Below are records; from the line containing "Task: Share the Google doodle" through the very last line, output each line exactly. No pictures.

------------------------------------------------------------------------

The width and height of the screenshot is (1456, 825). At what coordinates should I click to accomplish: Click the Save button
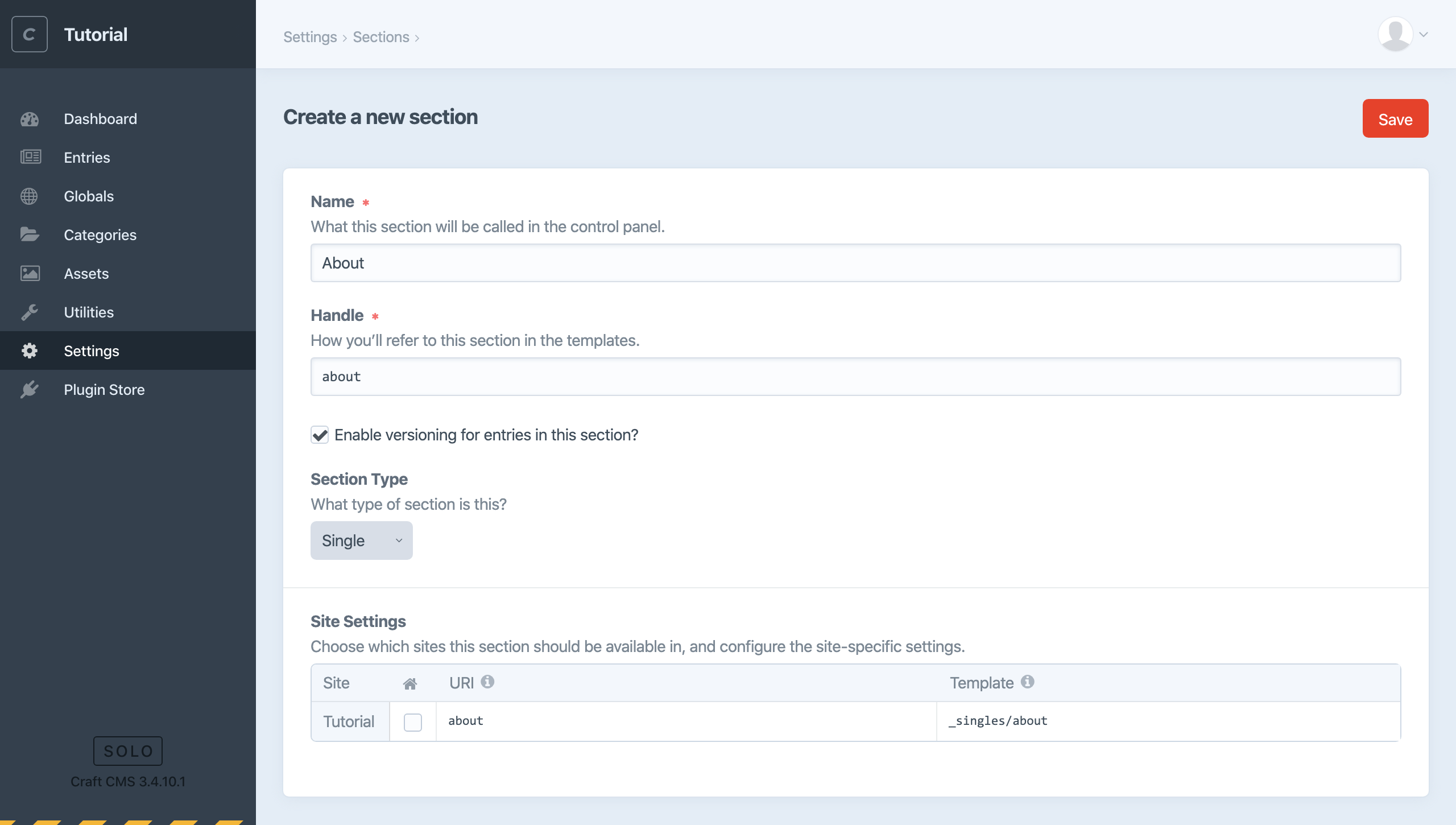pyautogui.click(x=1395, y=118)
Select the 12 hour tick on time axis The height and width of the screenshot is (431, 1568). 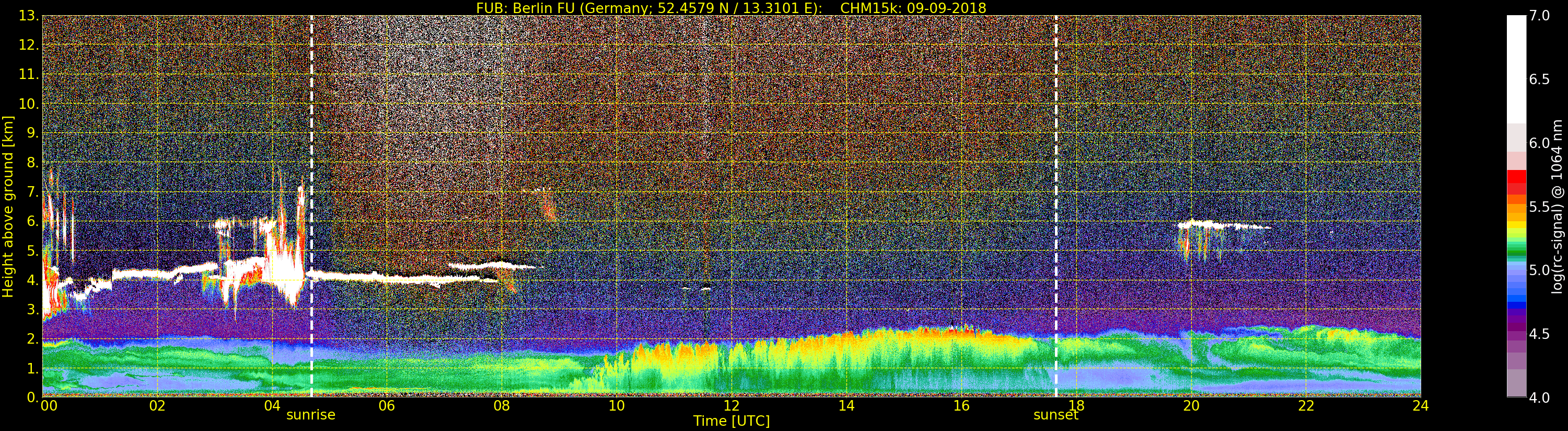coord(731,405)
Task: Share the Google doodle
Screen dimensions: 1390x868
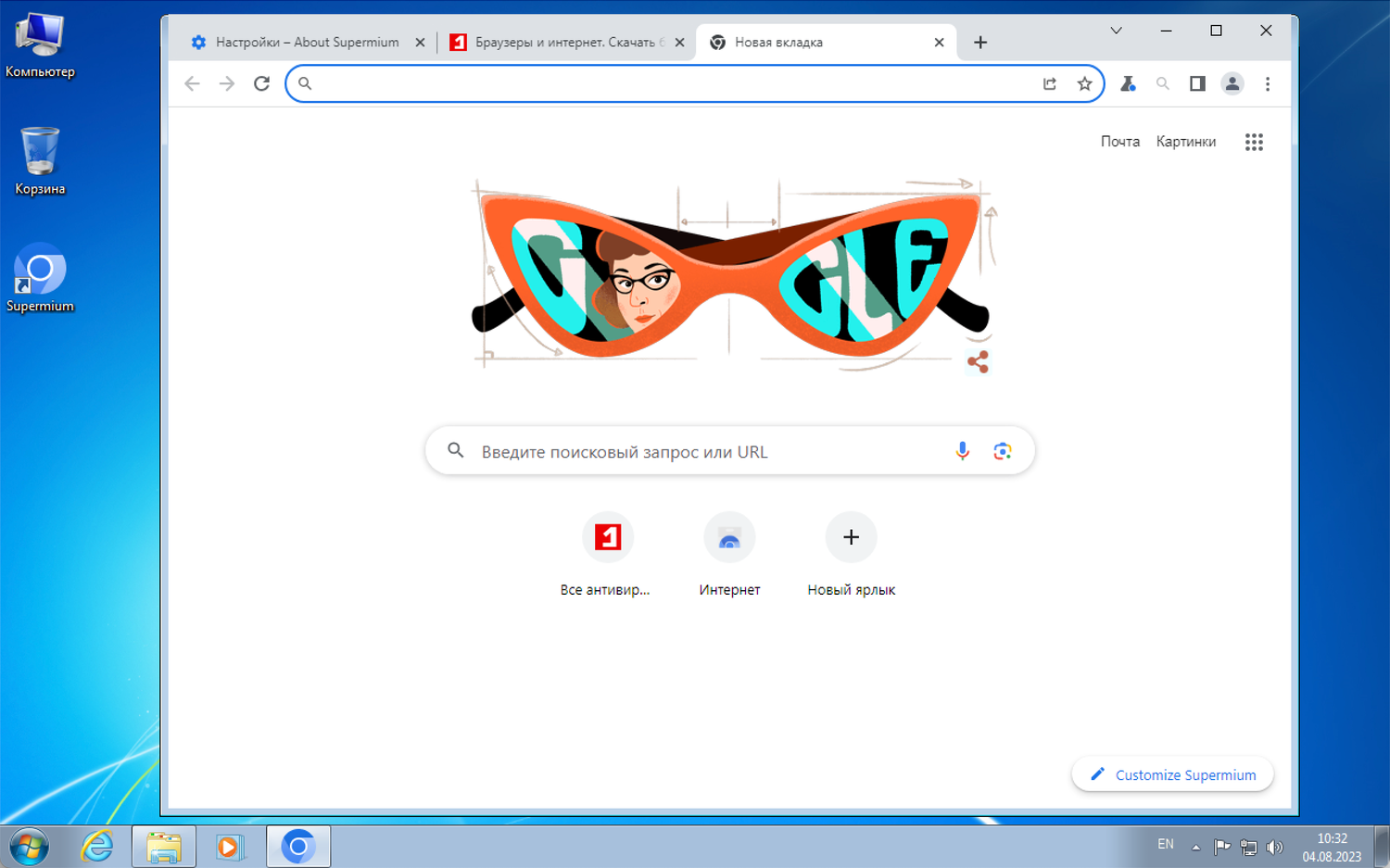Action: [x=978, y=361]
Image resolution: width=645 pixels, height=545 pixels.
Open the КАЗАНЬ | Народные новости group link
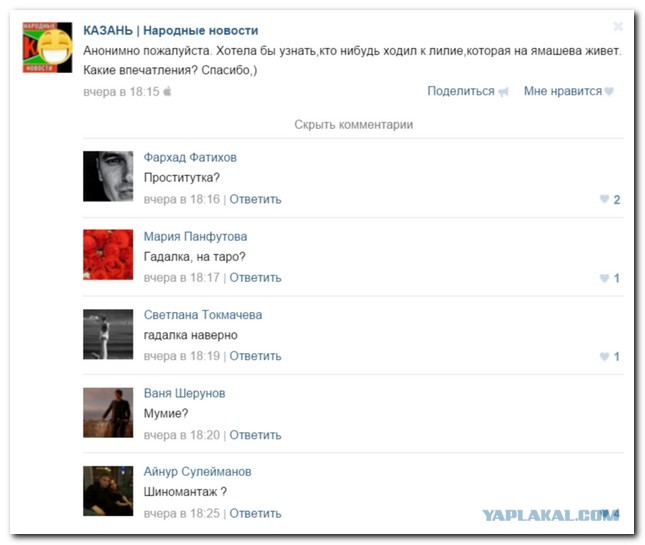pyautogui.click(x=171, y=30)
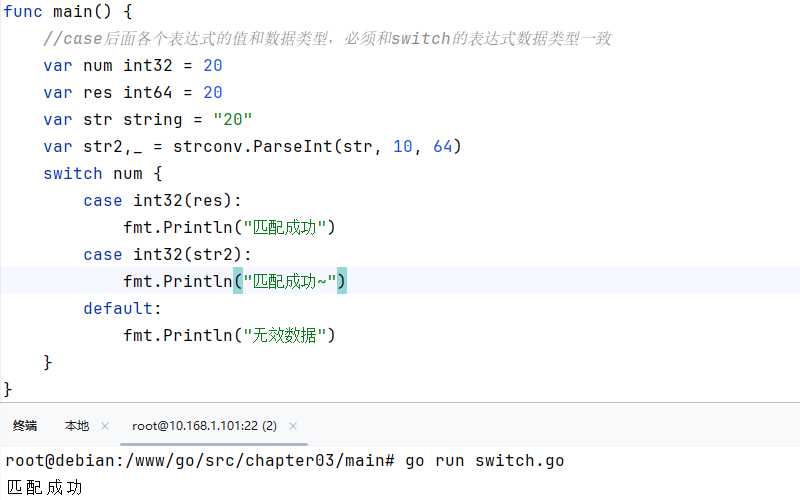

------------------------------------------------------------------------

§ **Exercise result**:
Task: Share the Google doodle
Screen dimensions: 1390x868
Action: [x=978, y=361]
Image resolution: width=645 pixels, height=545 pixels.
Open the КАЗАНЬ | Народные новости group link
pyautogui.click(x=171, y=30)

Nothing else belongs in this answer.